Associações com sede em Minas são alvo de processos da CGU por fraude no INSS

O órgão de controle do governo federal instaurou 40 processos administrativos contra entidades e empresas
INSS
Edifício sede do INSS em Brasília. Foto: Rafa Neddermeyer/Agência Brasil

A Controladoria-Geral da União (CGU) abriu, nesta terça-feira (2), 40 processos administrativos de responsabilização contra 38 associações e três empresas, por suspeita de fraudes nos descontos associativos aplicados sobre benefícios pagos pelo Instituto Nacional do Seguro Social (INSS) a aposentados e pensionistas.

Entre as entidades investigadas pelo órgão de controle do governo federal, uma empresa tem sede em Belo Horizonte e seis associações estão registradas em Minas Gerais – uma em Sete Lagoas, na região Central, e as demais na capital. As informações foram levantadas por O Fator a partir de consultas ao site da Receita Federal.

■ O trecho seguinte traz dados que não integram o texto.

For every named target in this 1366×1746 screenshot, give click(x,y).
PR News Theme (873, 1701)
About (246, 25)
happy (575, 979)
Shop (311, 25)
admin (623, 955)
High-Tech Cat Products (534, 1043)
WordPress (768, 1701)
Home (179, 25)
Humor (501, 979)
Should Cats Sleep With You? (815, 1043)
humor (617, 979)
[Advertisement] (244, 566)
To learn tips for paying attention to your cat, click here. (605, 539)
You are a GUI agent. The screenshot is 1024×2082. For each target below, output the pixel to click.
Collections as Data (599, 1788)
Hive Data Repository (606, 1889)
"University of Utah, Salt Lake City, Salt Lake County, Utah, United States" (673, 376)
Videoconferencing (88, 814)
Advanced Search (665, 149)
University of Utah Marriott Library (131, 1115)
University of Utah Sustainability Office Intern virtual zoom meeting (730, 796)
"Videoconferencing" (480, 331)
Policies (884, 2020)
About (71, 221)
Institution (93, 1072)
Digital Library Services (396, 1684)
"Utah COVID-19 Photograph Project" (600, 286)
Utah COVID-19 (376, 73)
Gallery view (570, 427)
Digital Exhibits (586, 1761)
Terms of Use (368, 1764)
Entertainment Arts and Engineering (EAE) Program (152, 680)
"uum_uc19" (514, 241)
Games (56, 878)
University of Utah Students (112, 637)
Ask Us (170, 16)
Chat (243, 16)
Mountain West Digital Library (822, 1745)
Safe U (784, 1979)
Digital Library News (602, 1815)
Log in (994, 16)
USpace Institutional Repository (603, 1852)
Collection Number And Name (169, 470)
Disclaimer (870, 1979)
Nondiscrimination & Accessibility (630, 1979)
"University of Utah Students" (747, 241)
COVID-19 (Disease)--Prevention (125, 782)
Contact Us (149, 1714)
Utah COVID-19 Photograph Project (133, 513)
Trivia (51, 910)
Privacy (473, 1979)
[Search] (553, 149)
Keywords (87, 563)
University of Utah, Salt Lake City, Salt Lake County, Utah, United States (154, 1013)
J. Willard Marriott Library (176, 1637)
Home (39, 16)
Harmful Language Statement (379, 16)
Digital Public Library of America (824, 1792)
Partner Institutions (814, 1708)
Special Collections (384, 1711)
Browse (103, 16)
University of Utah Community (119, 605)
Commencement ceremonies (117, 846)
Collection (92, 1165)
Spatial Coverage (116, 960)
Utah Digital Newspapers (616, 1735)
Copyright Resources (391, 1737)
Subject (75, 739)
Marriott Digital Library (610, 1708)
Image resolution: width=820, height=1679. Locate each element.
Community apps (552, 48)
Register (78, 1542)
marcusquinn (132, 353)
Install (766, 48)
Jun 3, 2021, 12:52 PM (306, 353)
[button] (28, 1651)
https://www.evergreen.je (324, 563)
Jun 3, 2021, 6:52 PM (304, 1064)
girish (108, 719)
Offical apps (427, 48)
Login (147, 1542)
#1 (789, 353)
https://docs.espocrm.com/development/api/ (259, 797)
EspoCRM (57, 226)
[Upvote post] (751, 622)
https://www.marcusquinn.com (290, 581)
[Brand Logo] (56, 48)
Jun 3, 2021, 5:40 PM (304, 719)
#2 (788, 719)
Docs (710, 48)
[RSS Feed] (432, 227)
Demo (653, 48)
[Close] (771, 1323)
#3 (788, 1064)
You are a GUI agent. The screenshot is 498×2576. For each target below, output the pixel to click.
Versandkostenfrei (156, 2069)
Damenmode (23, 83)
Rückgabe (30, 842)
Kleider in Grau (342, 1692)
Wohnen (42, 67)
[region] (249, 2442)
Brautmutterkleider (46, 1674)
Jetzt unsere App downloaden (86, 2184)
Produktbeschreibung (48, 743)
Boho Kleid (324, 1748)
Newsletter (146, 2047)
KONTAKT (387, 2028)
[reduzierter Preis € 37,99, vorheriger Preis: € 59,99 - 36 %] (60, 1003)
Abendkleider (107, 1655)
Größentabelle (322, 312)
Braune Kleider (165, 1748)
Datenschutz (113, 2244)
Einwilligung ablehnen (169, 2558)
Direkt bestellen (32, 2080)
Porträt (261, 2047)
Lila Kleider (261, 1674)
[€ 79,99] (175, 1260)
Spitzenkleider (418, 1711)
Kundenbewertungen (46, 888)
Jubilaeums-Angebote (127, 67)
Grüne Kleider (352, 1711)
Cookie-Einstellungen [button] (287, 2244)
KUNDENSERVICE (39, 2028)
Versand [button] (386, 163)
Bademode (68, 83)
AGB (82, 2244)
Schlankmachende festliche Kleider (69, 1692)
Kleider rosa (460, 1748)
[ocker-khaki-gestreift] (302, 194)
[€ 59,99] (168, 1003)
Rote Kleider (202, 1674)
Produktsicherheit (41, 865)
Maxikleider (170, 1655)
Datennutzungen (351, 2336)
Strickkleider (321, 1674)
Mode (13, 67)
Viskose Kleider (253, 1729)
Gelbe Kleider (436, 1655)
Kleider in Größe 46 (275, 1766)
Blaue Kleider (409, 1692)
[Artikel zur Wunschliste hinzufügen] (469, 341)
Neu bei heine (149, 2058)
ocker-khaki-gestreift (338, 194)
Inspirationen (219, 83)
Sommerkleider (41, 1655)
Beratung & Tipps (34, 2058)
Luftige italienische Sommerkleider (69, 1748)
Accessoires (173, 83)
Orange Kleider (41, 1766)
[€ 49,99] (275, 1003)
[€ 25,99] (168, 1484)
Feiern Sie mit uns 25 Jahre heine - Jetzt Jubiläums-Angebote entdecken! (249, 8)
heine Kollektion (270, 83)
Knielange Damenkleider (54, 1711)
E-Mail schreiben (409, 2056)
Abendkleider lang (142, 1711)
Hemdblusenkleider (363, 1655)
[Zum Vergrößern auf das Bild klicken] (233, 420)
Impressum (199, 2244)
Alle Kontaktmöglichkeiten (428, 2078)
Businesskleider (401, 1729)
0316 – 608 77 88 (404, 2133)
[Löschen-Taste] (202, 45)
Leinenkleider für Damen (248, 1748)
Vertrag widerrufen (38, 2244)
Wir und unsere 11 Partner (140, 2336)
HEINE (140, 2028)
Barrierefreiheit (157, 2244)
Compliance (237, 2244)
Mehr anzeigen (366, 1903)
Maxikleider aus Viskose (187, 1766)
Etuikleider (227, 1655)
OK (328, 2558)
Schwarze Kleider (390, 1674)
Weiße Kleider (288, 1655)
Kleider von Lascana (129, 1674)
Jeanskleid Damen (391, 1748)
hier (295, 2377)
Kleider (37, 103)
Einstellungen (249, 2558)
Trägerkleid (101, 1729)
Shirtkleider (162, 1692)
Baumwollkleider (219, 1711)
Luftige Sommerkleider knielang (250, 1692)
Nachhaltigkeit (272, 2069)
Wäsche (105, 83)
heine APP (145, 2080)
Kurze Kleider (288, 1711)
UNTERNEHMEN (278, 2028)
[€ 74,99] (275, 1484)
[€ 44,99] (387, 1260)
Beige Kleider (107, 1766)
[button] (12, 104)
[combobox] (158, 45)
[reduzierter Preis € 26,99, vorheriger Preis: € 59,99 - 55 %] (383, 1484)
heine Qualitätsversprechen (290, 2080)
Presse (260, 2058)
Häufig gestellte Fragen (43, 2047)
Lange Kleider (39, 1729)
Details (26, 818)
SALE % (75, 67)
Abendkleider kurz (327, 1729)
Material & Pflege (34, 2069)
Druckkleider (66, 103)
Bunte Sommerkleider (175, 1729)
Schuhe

Com a abertura dos processos, as entidades poderão apresentar defesa e, ao final, será definida a responsabilidade de cada uma. A Advocacia-Geral da União (AGU) será comunicada para analisar possíveis medidas judiciais de bloqueio de bens e valores. Novos processos poderão ser instaurados pela CGU conforme o avanço das análises técnicas.

Entidades

  • Associação de Assistência Social à Pensionistas e Aposentados (AASPA) – Belo Horizonte
  • Associação Brasileira dos Contribuintes do Regime Geral Previdência Social (ABRASPREV) – Belo Horizonte
  • Casa de Apoio ao Beneficiário Previdenciário de Aposentadoria e Pensão do INSS (CABPREV) – Sete Lagoas
  • Associação Nacional de Benefícios para Aposentados e Pensionistas (KEEPER) – Belo Horizonte
  • Rede Ibero-Americana de Associações de Idosos do Brasil (RIAAM) – Belo Horizonte
  • União Nacional de Auxílio aos Servidores Públicos (UNASPUB) – Belo Horizonte

Empresa

  • Dataqualify Desenvolvimento, Assessoria e Dados Ltda (Dataqualify) – Belo Horizonte

A investigação

A CGU informou que identificou práticas fraudulentas de associações que podem ser enquadradas na Lei Anticorrupção, envolvendo fraudes no INSS. Os novos processos administrativos se somam a outros 12 já em andamento, que apuram também o pagamento de propina a agentes públicos.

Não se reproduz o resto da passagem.